### Document section
-- Opening Marker --

Will Meaningful Use Shift to Outcome Measures?

Nov. 10, 2011
At its Oct. 20 public meeting, the Health IT Policy Committee stepped back from looking at specific measures to include in Stages 2 and 3 of meaningful use requirements and instead discussed broader conceptual approaches.

At its Oct. 20 public meeting, the Health IT Policy Committee stepped back from looking at specific measures to include in Stages 2 and 3 of meaningful use requirements and instead discussed broader conceptual approaches.

Paul Tang, M.D., vice president and chief medical information officer with the Palo Alto Medical Foundation in California and co-chair of the committee’s Meaningful Use Work Group, led the discussion of whether Stage 2 should simply add incrementally to the process measures introduced in Stage 1 or whether it should begin a migration to health outcome measures that would be fully defined in Stage 3. In seeking comments on the idea from the full committee, Tang noted that focusing on outcome measures might allow for greater freedom to innovate if providers are less focused on measuring structures and processes. Examples of outcome measures enabled by health IT might include reducing prescribed major drug interactions (for prescribed drug categories) by a certain percentage or reducing 30-day hospital readmission rate by 10 percent. “This could represent the best of both worlds in that it requires the health IT capability but leaves it to the provider on how to get there,” Tang said.

Tang asked the committee to consider if next year the Office of the National Coordinator for Health Information (ONC) were to specify Stage 3 outcome measures for 2015, what should Stage 2 look like to introduce an outcomes orientation?

Some committee members seemed wary of a shift to outcome measures. David Bates, M.D., chief of the Division of General Internal Medicine and Primary Care at Brigham and Women’s Hospital in Boston, said he was nervous about the committee trying to establish outcome measures by 2015. “Outcome measures take a long time to develop,” he noted. He said health executives in the United Kingdom have been trying for several years to develop measures but have been having trouble defining them. “I think it would be risky to put all our eggs in the outcomes basket,” Bates said.

-- Closing Marker --

### Exercise
Continue the article on the Health IT Policy Committee's debate over shifting meaningful use toward outcome measures, starting after David Bates's remark about the outcomes basket.

### Records
-- Opening Marker --

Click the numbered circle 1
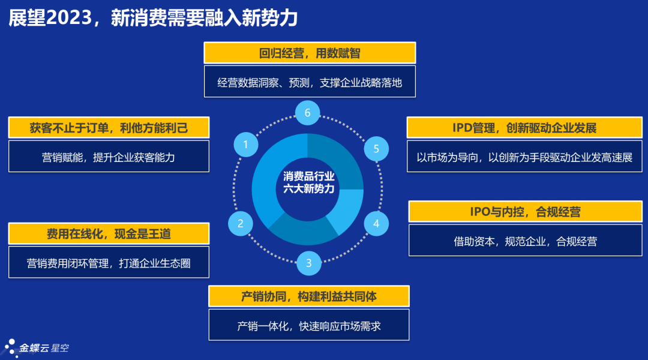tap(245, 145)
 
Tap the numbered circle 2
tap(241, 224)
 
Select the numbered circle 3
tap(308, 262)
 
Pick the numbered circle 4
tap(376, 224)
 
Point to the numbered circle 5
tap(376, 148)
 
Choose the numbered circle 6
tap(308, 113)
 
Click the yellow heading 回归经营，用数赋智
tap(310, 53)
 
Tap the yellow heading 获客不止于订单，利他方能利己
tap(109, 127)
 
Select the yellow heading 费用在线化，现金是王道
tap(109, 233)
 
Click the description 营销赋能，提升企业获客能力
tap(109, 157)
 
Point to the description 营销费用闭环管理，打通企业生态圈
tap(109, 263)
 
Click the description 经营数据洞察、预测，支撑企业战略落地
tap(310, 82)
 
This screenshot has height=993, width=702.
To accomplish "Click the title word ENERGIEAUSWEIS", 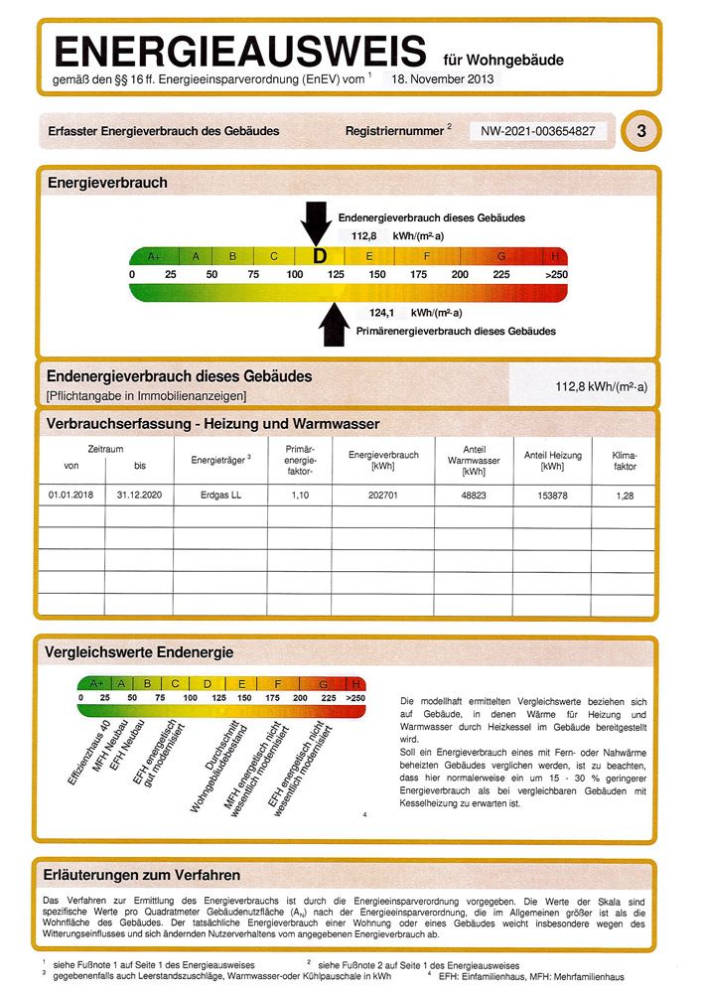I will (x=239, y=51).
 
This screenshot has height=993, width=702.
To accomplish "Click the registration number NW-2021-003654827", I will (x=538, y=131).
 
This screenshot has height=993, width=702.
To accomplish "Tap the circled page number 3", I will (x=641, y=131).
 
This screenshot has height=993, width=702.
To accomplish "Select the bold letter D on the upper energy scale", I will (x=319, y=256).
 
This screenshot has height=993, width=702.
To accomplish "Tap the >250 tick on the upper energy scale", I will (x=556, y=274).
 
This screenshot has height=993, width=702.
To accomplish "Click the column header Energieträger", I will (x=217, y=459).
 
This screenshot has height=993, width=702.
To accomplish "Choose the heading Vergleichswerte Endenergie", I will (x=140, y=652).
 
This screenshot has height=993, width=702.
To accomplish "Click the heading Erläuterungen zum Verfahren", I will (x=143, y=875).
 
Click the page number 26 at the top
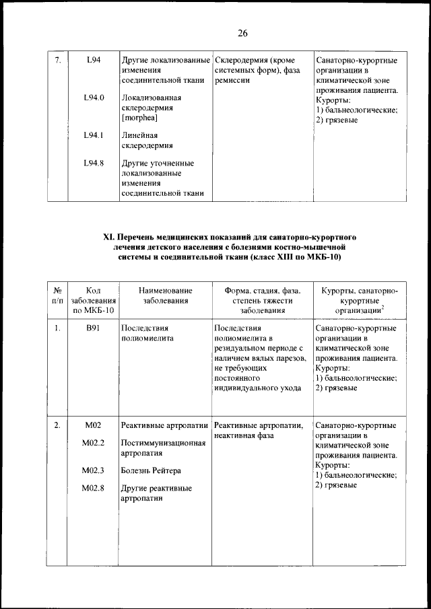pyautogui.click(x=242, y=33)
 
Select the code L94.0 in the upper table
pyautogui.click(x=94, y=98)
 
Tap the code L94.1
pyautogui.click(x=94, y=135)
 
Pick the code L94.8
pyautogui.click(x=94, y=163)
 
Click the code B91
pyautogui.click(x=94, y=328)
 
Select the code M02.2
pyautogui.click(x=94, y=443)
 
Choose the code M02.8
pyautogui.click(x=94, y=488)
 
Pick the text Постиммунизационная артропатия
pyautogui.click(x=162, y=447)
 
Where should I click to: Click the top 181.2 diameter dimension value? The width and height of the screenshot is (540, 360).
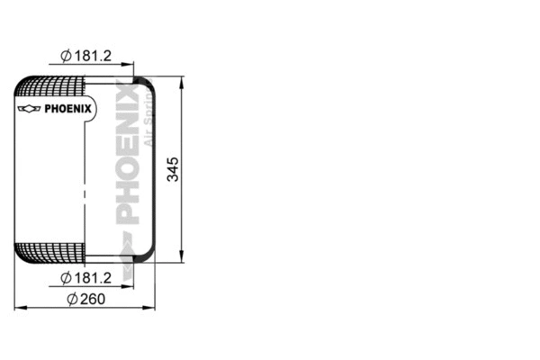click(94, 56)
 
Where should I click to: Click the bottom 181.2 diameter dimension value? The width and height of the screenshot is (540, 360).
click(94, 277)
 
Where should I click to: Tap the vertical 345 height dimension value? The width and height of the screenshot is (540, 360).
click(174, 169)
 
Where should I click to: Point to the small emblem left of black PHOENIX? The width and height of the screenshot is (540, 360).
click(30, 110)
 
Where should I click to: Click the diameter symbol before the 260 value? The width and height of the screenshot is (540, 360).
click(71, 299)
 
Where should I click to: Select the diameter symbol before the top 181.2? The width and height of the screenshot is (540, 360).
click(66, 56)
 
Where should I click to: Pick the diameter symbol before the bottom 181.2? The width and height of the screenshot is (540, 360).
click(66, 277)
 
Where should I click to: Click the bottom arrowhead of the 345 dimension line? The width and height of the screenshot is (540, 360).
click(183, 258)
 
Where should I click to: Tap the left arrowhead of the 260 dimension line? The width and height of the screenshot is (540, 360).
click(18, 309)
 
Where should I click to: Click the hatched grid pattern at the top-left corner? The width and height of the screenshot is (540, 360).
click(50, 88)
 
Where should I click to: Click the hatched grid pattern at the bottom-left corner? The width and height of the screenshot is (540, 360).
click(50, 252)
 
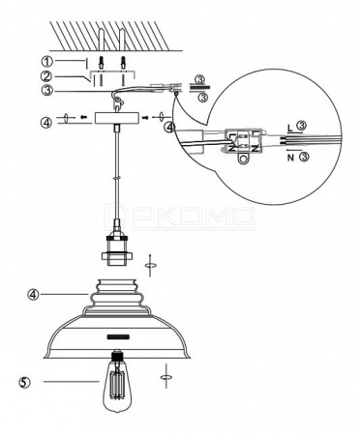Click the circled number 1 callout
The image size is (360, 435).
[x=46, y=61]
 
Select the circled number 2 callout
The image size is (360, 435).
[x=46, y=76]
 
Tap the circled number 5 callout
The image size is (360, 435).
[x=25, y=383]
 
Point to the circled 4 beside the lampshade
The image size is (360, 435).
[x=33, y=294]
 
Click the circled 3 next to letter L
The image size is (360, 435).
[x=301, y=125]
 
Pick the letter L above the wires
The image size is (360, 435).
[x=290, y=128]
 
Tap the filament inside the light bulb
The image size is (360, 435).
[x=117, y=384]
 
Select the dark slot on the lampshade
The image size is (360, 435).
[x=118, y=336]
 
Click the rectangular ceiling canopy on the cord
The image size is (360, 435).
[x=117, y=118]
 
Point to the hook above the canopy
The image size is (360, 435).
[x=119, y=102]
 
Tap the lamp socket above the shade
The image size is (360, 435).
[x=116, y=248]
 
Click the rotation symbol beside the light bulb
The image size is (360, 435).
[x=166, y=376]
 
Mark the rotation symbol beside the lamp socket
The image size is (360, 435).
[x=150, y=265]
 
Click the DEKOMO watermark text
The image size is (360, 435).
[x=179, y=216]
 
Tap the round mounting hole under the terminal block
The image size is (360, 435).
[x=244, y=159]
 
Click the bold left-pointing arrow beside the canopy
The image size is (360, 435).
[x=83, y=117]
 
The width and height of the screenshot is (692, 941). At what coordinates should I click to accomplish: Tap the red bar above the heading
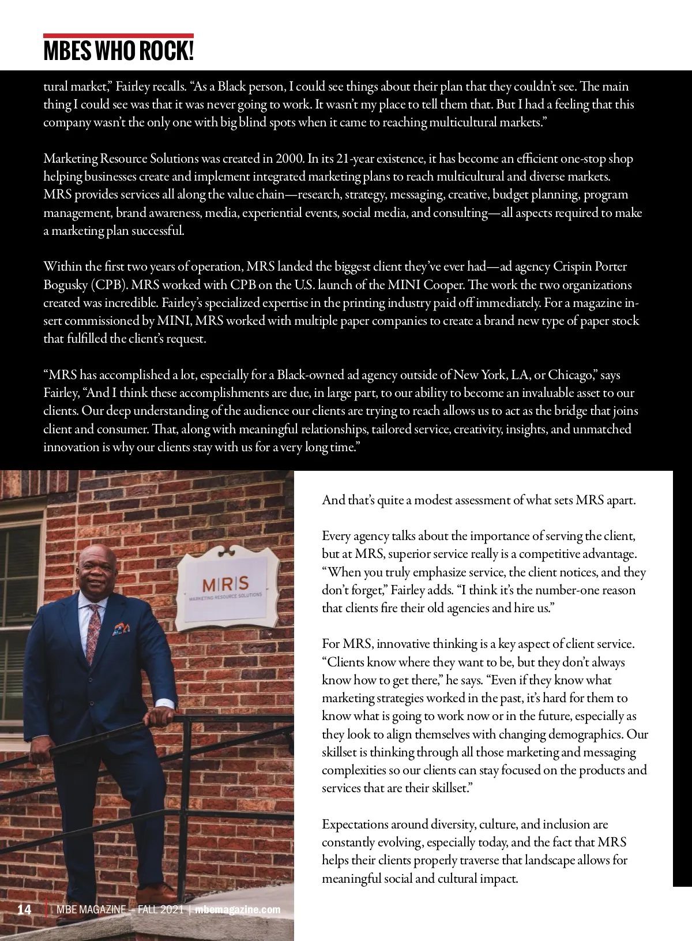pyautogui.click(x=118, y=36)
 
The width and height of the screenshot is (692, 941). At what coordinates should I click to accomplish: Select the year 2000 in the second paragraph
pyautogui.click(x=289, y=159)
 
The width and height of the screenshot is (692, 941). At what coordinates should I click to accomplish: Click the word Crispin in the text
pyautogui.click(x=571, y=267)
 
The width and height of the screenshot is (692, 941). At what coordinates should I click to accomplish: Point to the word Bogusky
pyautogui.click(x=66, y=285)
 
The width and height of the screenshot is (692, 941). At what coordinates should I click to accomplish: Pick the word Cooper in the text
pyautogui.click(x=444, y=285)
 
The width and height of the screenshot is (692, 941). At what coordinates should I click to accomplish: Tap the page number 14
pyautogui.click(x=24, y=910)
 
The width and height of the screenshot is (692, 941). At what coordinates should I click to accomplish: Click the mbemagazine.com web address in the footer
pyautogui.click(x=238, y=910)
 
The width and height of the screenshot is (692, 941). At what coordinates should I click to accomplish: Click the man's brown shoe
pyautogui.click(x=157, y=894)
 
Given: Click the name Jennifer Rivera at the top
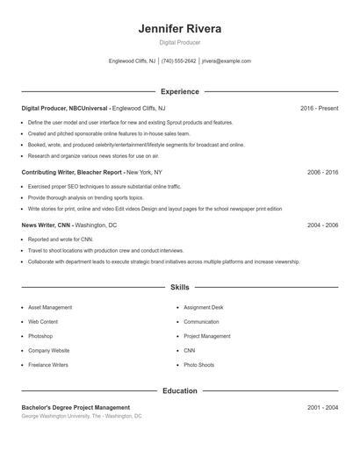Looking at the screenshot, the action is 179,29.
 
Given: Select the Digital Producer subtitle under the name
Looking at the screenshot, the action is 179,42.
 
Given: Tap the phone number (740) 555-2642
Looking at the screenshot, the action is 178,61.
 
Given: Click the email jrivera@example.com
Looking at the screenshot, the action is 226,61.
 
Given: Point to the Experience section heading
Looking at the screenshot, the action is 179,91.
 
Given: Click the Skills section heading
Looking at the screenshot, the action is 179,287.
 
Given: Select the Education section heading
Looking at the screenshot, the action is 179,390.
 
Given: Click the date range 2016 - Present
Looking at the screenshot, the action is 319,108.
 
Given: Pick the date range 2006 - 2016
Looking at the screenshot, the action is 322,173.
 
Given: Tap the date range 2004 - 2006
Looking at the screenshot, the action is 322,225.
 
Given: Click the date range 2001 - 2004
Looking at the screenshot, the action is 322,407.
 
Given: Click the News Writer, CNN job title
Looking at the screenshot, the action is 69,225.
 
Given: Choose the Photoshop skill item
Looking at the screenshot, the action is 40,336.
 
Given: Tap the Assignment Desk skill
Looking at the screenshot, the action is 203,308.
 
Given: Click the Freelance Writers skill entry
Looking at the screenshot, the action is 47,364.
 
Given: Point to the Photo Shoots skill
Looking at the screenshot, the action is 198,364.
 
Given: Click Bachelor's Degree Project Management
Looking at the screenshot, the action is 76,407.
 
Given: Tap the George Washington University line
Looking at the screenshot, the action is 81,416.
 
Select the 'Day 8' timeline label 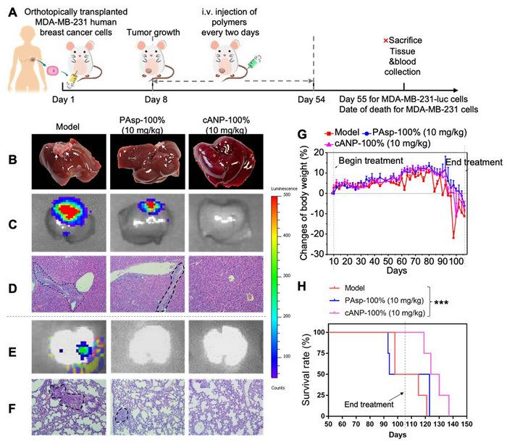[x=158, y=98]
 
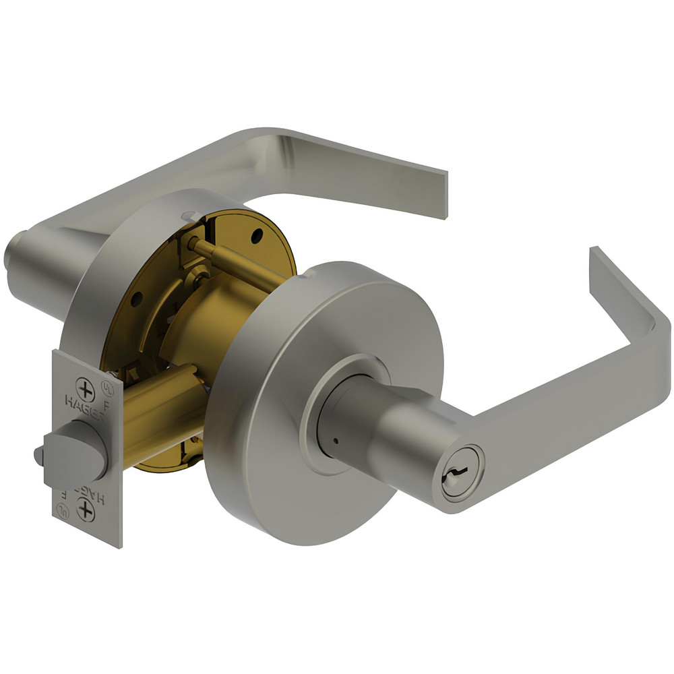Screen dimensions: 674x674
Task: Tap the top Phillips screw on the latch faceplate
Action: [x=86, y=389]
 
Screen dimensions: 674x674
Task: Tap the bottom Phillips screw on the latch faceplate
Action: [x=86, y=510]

-- Closing Marker --

### Answer to the problem
David Blumenthal, M.D., the national coordinator for health IT, acknowledged several comments about outcome measures having to take into account variations in baseline status of health providers and whether you are measuring percentage improvements or the ability to meet specific thresholds. He also said it wouldn’t be enough to focus solely on outcomes because other issues such as privacy and security still must be taken into account. But he noted that if ONC takes the route of just adding on to Stage 1 functionality requirements, it may lead to too great a proliferation of specific metrics that “collapse under their own weight,” and ONC would be accused of micro-managing the efforts of community health centers and hospitals.

At the end of the discussion, there was little clarity about how the Meaningful Use Work Group would proceed to resolve the tension between continuing to develop process metrics vs. actually measuring health outcomes.

Noting the diversity of opinion on the topic, Tang quoted Yogi Berra, and said the message from the committee might be “When you come to a fork in the road, take it.”